Interested in the details of the feature I did more research in regards to how King described his input on the technology. He provided a demonstration in which he pulled up a few stories on Facebook including photos, yet set the screen to black. King’s screen reader was in charge of every move he made on Facebook’s page while it read posts out load, identified links and exposed a various amount of buttons. Afterwards, King turned the screen back on to a photo of a pepperoni pizza with olives with the caption labeled, “Sunday night splurge.” King’s VoiceOver feature then read, “pizza, food.” In the final moments of his demonstration King states, “Sometimes it’s just really amazing what one word can do.”

Facebook is not the only one’s to begin using machine learning to caption photos. The level of sophistication artificial intelligence has reached is immense. Google Photos and Flickr have similar technology updates yet are still known to be prone to errors. For example, Google was forced to apologize after photos tagged two black people as “gorillas.” This error was especially dreadful for Google’s case. In regards to Facebook’s ability to identify race, it will only suggest a tag for a photo if it is very highly confident in what it is looking at. When the server is not confident it will not give the description. It seems as though no description is better than a bad or offending one.
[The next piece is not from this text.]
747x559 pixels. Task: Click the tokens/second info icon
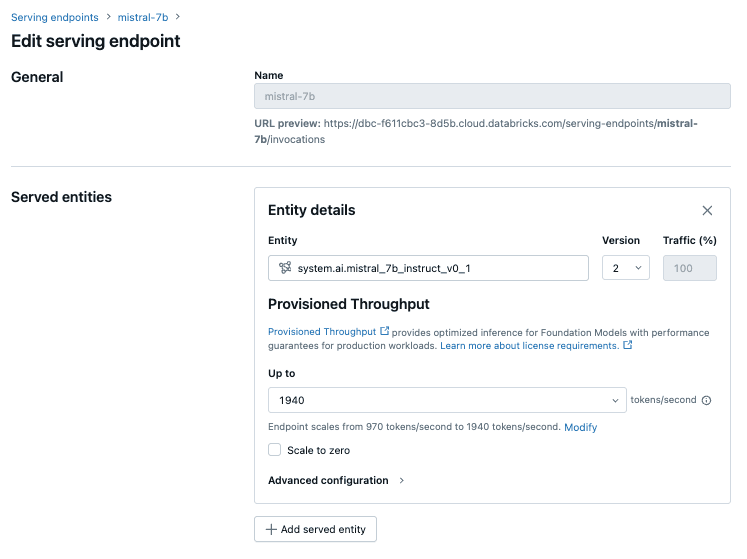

Many companies may describe their newest update to be “just the beginning,” yet have much knowledge into the future of the update, this Facebook’s particular technology this is not the case. Automatic alternative text only works with one platform, Facebook, and only in English. There are still millions of objects that it can not recognize with 80 percent of it’s recommended confidence. Facebook’s team is leaning towards creating new tools in regards to recognizing objects in videos, and something it calls “visual Q&A,” which will allow users to ask questions about photos and receive an answer from the automatic alternative text. For example, one may ask who is in the photo and it could answer the names of the friends who appear in it.

With this innovative update Facebook has professionally introduced a captivating demonstration of technology is given. Automatic alternative text represents a large growth in opportunity to people with disabilities who in the past have been unable to use Facebook with the same pace as others for clear reasons. In regards to this King states powerfully, “Inclusion is really powerful and exclusion is really painful. The impact of doing something like this is really telling people who are blind, your ability to participate in the social conversation that is going on around the world is really important to us. It’s saying as a person, you matter, and we care about you. We want to include everybody — and we’ll do what it takes to include everybody.”